[whalesalad]

Got in a pretty heated debate with a colleague once about this. We had a really great infrastructure setup with a VPN bastion host that would get you into our VPC. You couldn't reach any of our kube nodes externally. Your Google account was your VPN account. It was pretty solid.

When this engineer redid things they opted to go the public internet route where the master runs a public api and auth is done via a certificate. The logic here was so that external 3rd party stuff (CI) could control our master.

To my knowledge this setup is still running and chances are these machines are vulnerable to this issue.

Contrast to the prior setup where, immediately upon being offboarded from the company your VPN access became automatically terminated (thank you LDAP and Foxpass!)

[honkycat]

I can't imagine a good reason to expose ANY of my services to the public internet. Aside from a rest-api that drives our application, where that is the feature of course.

With software like google IAP, and many similar products, it just seems silly.

[TheDong]

May I recommend reading up on beyondcorp [0]?

Google has moved its internal stuff to the beyondcorp model, and it honestly seems like a better approach if you really care about security and have a big enough security team to make it work.

[0]: https://www.beyondcorp.com/

[raesene9]

Beyondcorp is a great model IF you can afford to manage it correctly.

Google have a) huge resources and b) a threat model which means they're subject to a lot of high-end attacks all the time.

for many corp's the idea of exposing all their services and endpoints to the general internet without firewalls or VPNs would ... end poorly...

[honkycat]

Thank you for the suggestion! :)

Google I(dentity)A(ware)P(roxy) is actually a hosted beyondcorp implementation! But I probably should have explained that in my original comment.

[chrissnell]

No, a Kube cluster with client certificate authentication enabled is not going to be vulnerable to the specific issue discussed in OP's blog post: those are Kube cluster exposed publicly with no authentication whatsoever.

I generally think it's no more risky to expose a Go app with cert-based auth than it is to expose OpenVPN so long as both are set up correctly.

[raesene9]

Actually the CVE mentioned at the top of the blog could be exploited over the API server port in quite a few default configurations (thus the CVSS 9.8 score)
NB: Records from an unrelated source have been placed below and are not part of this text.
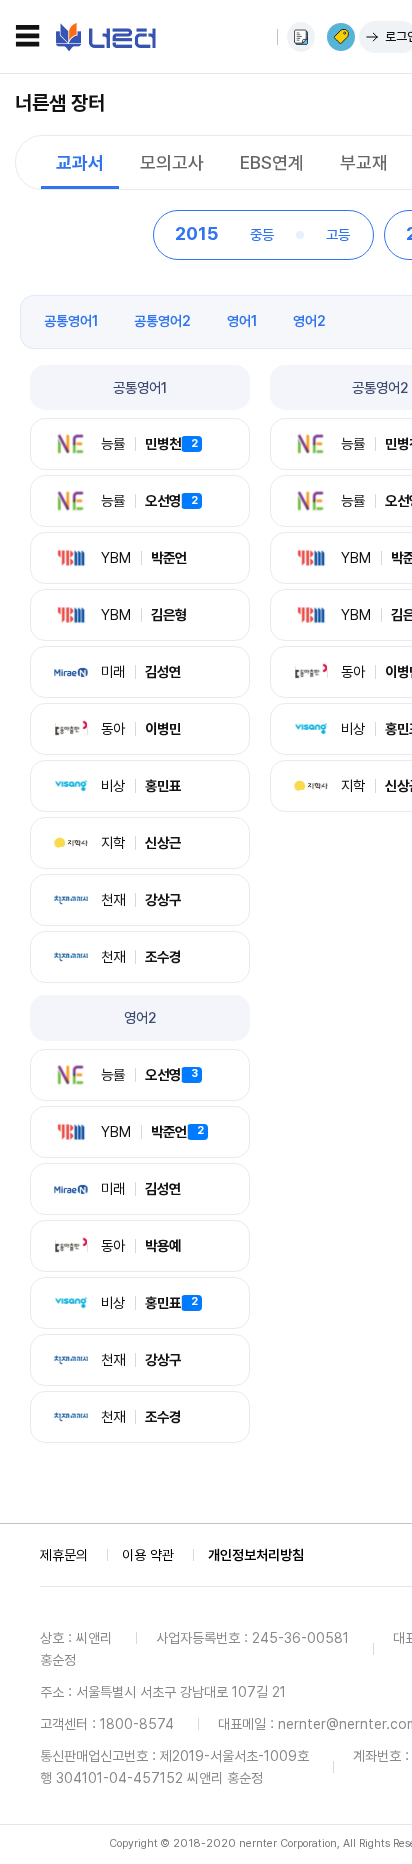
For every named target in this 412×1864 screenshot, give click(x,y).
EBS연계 (272, 162)
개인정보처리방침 (256, 1555)
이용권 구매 (341, 37)
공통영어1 (71, 321)
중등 (262, 234)
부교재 (364, 162)
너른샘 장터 (60, 103)
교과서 (80, 162)
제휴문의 (64, 1555)
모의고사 (172, 162)
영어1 (242, 321)
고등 (338, 234)
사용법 (301, 37)
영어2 (309, 321)
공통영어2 (162, 321)
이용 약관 (148, 1555)
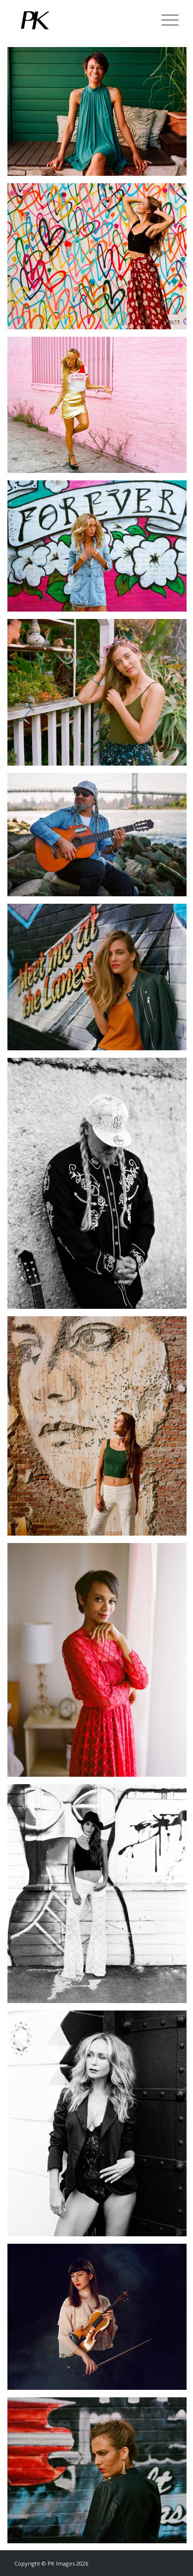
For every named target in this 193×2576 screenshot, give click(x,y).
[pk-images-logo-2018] (79, 20)
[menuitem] (165, 20)
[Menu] (165, 20)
Many Kubernetes distributions enable anonymous authentication to allow for health checking, so there is some risk there.

As to the general point, the only thing I'd say is that Kubernetes is a massive 1.5 million Line code base which is relatively new code, where Openvpn has been around and attacked for a long time. I wouldn't be surprised if the recent CVE isn't the only issue we see in k8s over the next year.

[closeparen]

Why is a web server's demand for a certificate different from a VPN server's demand for a certificate?

[hueving]

Complexity and publicity.

Complexity: Single purpose apps built with a very specific threat model in mind for a boring, established usecase tend to be more secure. K8s is a fast evolving labyrinth of complexity with contributions from thousands of people, very few of whom have a grasp on the whole codebase.
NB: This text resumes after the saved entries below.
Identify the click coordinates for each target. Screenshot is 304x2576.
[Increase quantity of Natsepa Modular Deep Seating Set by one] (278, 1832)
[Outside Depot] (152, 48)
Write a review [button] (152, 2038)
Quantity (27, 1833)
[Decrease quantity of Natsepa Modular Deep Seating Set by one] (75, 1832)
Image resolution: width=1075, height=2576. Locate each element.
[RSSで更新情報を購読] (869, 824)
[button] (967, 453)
Publicity: the general Internet doesn't find your VPN server just by using your API.

[subway]

The VPN server offers frivolous features like session tracking, and certificate revocation. Things k8s continues to punt down the road or outright ignore.

[wbl]

Because VPNs are magic that never has a backdoor for a decade.

[solatic]

> The logic here was so that external 3rd party stuff (CI) could control our master

Why not sidestep the issue by running CI within the VPC? :/

[skunkworker]

Ugh going from bastion host hopping to publicly addressable would be a nightmare. Please tell me the database doesn't have a publicly addressable ip & host.

[eecc]

Bah I hope they at the very least have firewall whitelist rules to limit API access to your CI vendor ranges.

[fulafel]

A the risk of stating the obvious: using a VPN would not really protect you this vulnerability, though it would mitigate your exposure (a lot or a little depending on your setup and threat model).

edit: to clarify, vpn/vpc requirement would turn CVE-2018-1002105 from a pre-auth to a post-auth vulnerability, right? Which might be a big or small help depending on how controlled your user pool and signup process is.